Over the years I have been asked to explain the value of personas. After all, they come in all shapes and sizes and can be expensive to create when you set out to do it right. When I say right, I mean supported by contextual research into the circumstances of the target audience followed by a thorough analysis of that context, which results in great information design artifacts capturing the essence of the personas. This qualitative form of persona can also be enhanced by subsequent quantitative research, which may provide accurate insights into the relative size, value, and desires of personas, acting more as market segmentation and supporting business strategy. This balanced qualitative/quantitative approach can be very useful when integrating business and design teams to form a viable customer-focused strategy. The following is a short list of factors that make personas a very valuable strategic design tool for business.
How personas are a driver of digital innovation, in no particular order…
> Provide a framework for generating ideas that satisfy a particular audience
> Each persona is a channel for capturing insights and generating ideas
> Drivers of user-generated innovation…based on real needs, responding to certain behaviors and motivations
> After conducting extensive consumer research the creation of personas is an excellent tool for synthesizing the information discovered
> They keep the design and business team objective in identifying needs etc.
> Enables designers to empathize with a target audience
> They have the potential to generate a-ha moments for business
> They can tie ideas and concepts back to real market segmentation
> Supports the generation of measurement strategies by tying brought-to-market concepts back to specific market segments…targeted validation
> A persona is a cognitive shorthand to understanding a large body of information
Informs the creation of key user experience deliverables especially information architecture and content strategy
It is also worth calling out the benefits of a program of Persona Socialization, where personas are introduced to the business through a variety of means and materials…
> Allows internal business teams keep their eyes on the prize, when bringing new products and services to market
> Helps communication and consensus between internal teams tasked with bringing new products and services to market
> Provides a solid basis for personifying target audiences over time
Please feel free to add to this growing list!

Nice one Brian!
All of the above indeed!

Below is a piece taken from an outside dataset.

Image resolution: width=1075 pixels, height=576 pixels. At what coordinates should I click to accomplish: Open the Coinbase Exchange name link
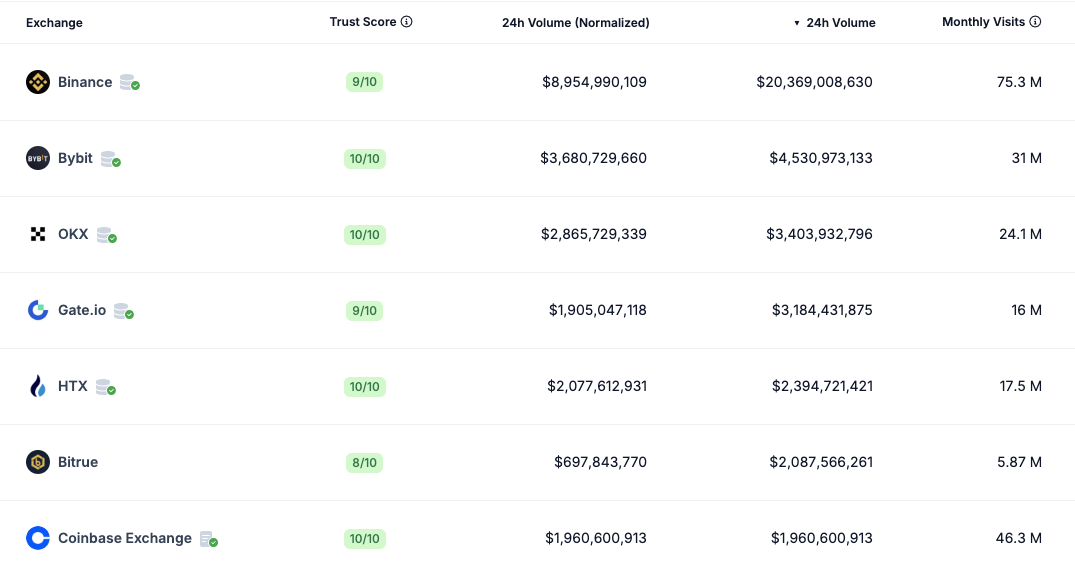(x=125, y=538)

I’m currently preparing a persona workshop for a large client with my team. One of the things we’re using the personas for is to trigger the debate on which parts of the user experience can be targeted to a specific audience and which parts must satisfy all groups. That question can partly be answered by looking at which personas would require a specific approach and which would be satisfied by a ‘generic’ approach. What we’re discovering is that this depends largely on which part of the journey you’re looking at. That’s why we often use personas in conjunction with customer journey mapping.
Thanks for the inspiration!
Erik
Thanks, Erik. What you outline as an approach makes a lot of sense. Different strokes for different folks because no ones journey is exactly the same. I think you are inspiring my next persona-oriented blog…to go into details on the practical use of personas to support design methods!